**Goal of the exercise**
Copy out every line of the records below word for word.

[Records of text and element pointing]

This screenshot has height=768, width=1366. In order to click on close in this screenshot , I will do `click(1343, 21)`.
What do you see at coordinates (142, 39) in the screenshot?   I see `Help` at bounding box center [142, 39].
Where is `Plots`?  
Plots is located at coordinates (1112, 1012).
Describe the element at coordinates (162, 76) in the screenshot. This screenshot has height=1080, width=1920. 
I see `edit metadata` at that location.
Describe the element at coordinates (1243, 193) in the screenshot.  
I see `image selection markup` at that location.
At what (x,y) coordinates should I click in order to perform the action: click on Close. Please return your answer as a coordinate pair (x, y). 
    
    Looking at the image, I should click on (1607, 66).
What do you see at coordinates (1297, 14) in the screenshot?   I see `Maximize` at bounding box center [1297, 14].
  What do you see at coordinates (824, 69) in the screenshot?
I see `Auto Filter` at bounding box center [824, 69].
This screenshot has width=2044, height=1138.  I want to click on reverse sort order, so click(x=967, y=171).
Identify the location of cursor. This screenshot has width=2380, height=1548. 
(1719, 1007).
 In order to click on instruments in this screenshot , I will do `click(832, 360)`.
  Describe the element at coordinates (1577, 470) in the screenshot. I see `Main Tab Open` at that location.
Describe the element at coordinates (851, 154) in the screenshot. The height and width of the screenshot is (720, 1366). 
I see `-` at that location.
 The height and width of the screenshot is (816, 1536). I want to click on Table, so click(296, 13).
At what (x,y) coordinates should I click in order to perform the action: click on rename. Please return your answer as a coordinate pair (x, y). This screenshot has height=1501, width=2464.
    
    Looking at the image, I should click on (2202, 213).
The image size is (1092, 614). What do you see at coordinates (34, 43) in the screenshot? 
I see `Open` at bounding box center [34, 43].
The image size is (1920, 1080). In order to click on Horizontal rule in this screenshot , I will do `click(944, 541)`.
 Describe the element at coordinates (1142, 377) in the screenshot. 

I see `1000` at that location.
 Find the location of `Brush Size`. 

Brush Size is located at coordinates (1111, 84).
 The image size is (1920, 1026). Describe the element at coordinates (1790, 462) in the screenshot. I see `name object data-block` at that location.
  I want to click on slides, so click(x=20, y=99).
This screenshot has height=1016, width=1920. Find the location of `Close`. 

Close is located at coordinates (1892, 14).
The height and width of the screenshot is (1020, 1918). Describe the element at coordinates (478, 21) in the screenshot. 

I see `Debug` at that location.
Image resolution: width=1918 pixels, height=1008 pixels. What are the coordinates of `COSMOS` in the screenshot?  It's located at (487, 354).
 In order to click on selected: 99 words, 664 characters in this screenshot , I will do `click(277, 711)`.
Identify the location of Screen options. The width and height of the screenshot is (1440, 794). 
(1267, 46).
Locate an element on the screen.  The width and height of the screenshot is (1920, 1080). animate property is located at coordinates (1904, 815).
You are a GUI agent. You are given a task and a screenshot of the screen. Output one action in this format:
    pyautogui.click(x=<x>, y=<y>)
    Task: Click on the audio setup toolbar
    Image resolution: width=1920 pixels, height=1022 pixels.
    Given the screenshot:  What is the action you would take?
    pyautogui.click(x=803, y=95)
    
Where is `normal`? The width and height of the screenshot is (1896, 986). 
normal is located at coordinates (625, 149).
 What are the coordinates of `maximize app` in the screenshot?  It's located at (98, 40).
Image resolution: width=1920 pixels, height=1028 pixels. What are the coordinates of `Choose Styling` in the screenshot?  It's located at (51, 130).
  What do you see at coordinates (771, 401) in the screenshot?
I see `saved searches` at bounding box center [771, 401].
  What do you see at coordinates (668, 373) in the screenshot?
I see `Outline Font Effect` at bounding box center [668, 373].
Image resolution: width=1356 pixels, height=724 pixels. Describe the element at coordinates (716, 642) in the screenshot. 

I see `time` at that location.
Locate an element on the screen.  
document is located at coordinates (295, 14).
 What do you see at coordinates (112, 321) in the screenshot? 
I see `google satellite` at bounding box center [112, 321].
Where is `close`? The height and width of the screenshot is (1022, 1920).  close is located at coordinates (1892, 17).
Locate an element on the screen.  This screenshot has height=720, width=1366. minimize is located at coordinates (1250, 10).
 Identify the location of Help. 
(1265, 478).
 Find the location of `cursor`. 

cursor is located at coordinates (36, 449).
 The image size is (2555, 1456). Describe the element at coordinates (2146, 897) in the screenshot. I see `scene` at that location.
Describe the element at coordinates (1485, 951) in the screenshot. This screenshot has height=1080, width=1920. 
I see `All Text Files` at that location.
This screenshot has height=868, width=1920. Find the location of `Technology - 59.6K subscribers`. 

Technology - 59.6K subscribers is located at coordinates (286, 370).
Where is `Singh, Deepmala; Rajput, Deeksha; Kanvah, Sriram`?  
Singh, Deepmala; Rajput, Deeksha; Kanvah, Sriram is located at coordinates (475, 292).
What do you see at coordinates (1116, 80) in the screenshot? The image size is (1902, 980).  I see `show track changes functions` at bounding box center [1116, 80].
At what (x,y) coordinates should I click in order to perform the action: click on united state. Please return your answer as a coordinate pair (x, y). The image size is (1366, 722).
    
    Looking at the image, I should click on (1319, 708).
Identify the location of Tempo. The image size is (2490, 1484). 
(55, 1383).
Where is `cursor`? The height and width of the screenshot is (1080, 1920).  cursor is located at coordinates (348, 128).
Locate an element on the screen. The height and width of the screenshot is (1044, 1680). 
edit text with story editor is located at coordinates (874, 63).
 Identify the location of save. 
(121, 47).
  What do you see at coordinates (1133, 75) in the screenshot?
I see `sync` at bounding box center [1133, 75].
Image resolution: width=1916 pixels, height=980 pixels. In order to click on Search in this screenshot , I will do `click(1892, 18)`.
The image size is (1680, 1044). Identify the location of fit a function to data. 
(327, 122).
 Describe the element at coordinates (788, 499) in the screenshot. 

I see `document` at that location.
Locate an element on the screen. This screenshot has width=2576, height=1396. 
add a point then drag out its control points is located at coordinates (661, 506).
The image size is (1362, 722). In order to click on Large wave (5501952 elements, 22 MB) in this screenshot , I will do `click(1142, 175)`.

**Response**
This screenshot has height=768, width=1366. In order to click on close in this screenshot , I will do `click(1343, 21)`.
What do you see at coordinates (142, 39) in the screenshot?   I see `Help` at bounding box center [142, 39].
Where is `Plots`?  
Plots is located at coordinates (1112, 1012).
Describe the element at coordinates (162, 76) in the screenshot. This screenshot has height=1080, width=1920. 
I see `edit metadata` at that location.
Describe the element at coordinates (1243, 193) in the screenshot.  
I see `image selection markup` at that location.
At what (x,y) coordinates should I click in order to perform the action: click on Close. Please return your answer as a coordinate pair (x, y). 
    
    Looking at the image, I should click on (1607, 66).
What do you see at coordinates (1297, 14) in the screenshot?   I see `Maximize` at bounding box center [1297, 14].
  What do you see at coordinates (824, 69) in the screenshot?
I see `Auto Filter` at bounding box center [824, 69].
This screenshot has width=2044, height=1138.  I want to click on reverse sort order, so click(x=967, y=171).
Identify the location of cursor. This screenshot has width=2380, height=1548. 
(1719, 1007).
 In order to click on instruments in this screenshot , I will do `click(832, 360)`.
  Describe the element at coordinates (1577, 470) in the screenshot. I see `Main Tab Open` at that location.
Describe the element at coordinates (851, 154) in the screenshot. The height and width of the screenshot is (720, 1366). 
I see `-` at that location.
 The height and width of the screenshot is (816, 1536). I want to click on Table, so click(296, 13).
At what (x,y) coordinates should I click in order to perform the action: click on rename. Please return your answer as a coordinate pair (x, y). This screenshot has height=1501, width=2464.
    
    Looking at the image, I should click on (2202, 213).
The image size is (1092, 614). What do you see at coordinates (34, 43) in the screenshot? 
I see `Open` at bounding box center [34, 43].
The image size is (1920, 1080). In order to click on Horizontal rule in this screenshot , I will do `click(944, 541)`.
 Describe the element at coordinates (1142, 377) in the screenshot. 

I see `1000` at that location.
 Find the location of `Brush Size`. 

Brush Size is located at coordinates (1111, 84).
 The image size is (1920, 1026). Describe the element at coordinates (1790, 462) in the screenshot. I see `name object data-block` at that location.
  I want to click on slides, so click(x=20, y=99).
This screenshot has height=1016, width=1920. Find the location of `Close`. 

Close is located at coordinates (1892, 14).
The height and width of the screenshot is (1020, 1918). Describe the element at coordinates (478, 21) in the screenshot. 

I see `Debug` at that location.
Image resolution: width=1918 pixels, height=1008 pixels. What are the coordinates of `COSMOS` in the screenshot?  It's located at (487, 354).
 In order to click on selected: 99 words, 664 characters in this screenshot , I will do `click(277, 711)`.
Identify the location of Screen options. The width and height of the screenshot is (1440, 794). 
(1267, 46).
Locate an element on the screen.  The width and height of the screenshot is (1920, 1080). animate property is located at coordinates (1904, 815).
You are a GUI agent. You are given a task and a screenshot of the screen. Output one action in this format:
    pyautogui.click(x=<x>, y=<y>)
    Task: Click on the audio setup toolbar
    Image resolution: width=1920 pixels, height=1022 pixels.
    Given the screenshot:  What is the action you would take?
    pyautogui.click(x=803, y=95)
    
Where is `normal`? The width and height of the screenshot is (1896, 986). 
normal is located at coordinates (625, 149).
 What are the coordinates of `maximize app` in the screenshot?  It's located at (98, 40).
Image resolution: width=1920 pixels, height=1028 pixels. What are the coordinates of `Choose Styling` in the screenshot?  It's located at (51, 130).
  What do you see at coordinates (771, 401) in the screenshot?
I see `saved searches` at bounding box center [771, 401].
  What do you see at coordinates (668, 373) in the screenshot?
I see `Outline Font Effect` at bounding box center [668, 373].
Image resolution: width=1356 pixels, height=724 pixels. Describe the element at coordinates (716, 642) in the screenshot. 

I see `time` at that location.
Locate an element on the screen.  
document is located at coordinates (295, 14).
 What do you see at coordinates (112, 321) in the screenshot? 
I see `google satellite` at bounding box center [112, 321].
Where is `close`? The height and width of the screenshot is (1022, 1920).  close is located at coordinates (1892, 17).
Locate an element on the screen.  This screenshot has height=720, width=1366. minimize is located at coordinates (1250, 10).
 Identify the location of Help. 
(1265, 478).
 Find the location of `cursor`. 

cursor is located at coordinates (36, 449).
 The image size is (2555, 1456). Describe the element at coordinates (2146, 897) in the screenshot. I see `scene` at that location.
Describe the element at coordinates (1485, 951) in the screenshot. This screenshot has height=1080, width=1920. 
I see `All Text Files` at that location.
This screenshot has height=868, width=1920. Find the location of `Technology - 59.6K subscribers`. 

Technology - 59.6K subscribers is located at coordinates (286, 370).
Where is `Singh, Deepmala; Rajput, Deeksha; Kanvah, Sriram`?  
Singh, Deepmala; Rajput, Deeksha; Kanvah, Sriram is located at coordinates (475, 292).
What do you see at coordinates (1116, 80) in the screenshot? The image size is (1902, 980).  I see `show track changes functions` at bounding box center [1116, 80].
At what (x,y) coordinates should I click in order to perform the action: click on united state. Please return your answer as a coordinate pair (x, y). The image size is (1366, 722).
    
    Looking at the image, I should click on (1319, 708).
Identify the location of Tempo. The image size is (2490, 1484). 
(55, 1383).
Where is `cursor`? The height and width of the screenshot is (1080, 1920).  cursor is located at coordinates (348, 128).
Locate an element on the screen. The height and width of the screenshot is (1044, 1680). 
edit text with story editor is located at coordinates (874, 63).
 Identify the location of save. 
(121, 47).
  What do you see at coordinates (1133, 75) in the screenshot?
I see `sync` at bounding box center [1133, 75].
Image resolution: width=1916 pixels, height=980 pixels. In order to click on Search in this screenshot , I will do `click(1892, 18)`.
The image size is (1680, 1044). Identify the location of fit a function to data. 
(327, 122).
 Describe the element at coordinates (788, 499) in the screenshot. 

I see `document` at that location.
Locate an element on the screen. This screenshot has width=2576, height=1396. 
add a point then drag out its control points is located at coordinates (661, 506).
The image size is (1362, 722). In order to click on Large wave (5501952 elements, 22 MB) in this screenshot , I will do `click(1142, 175)`.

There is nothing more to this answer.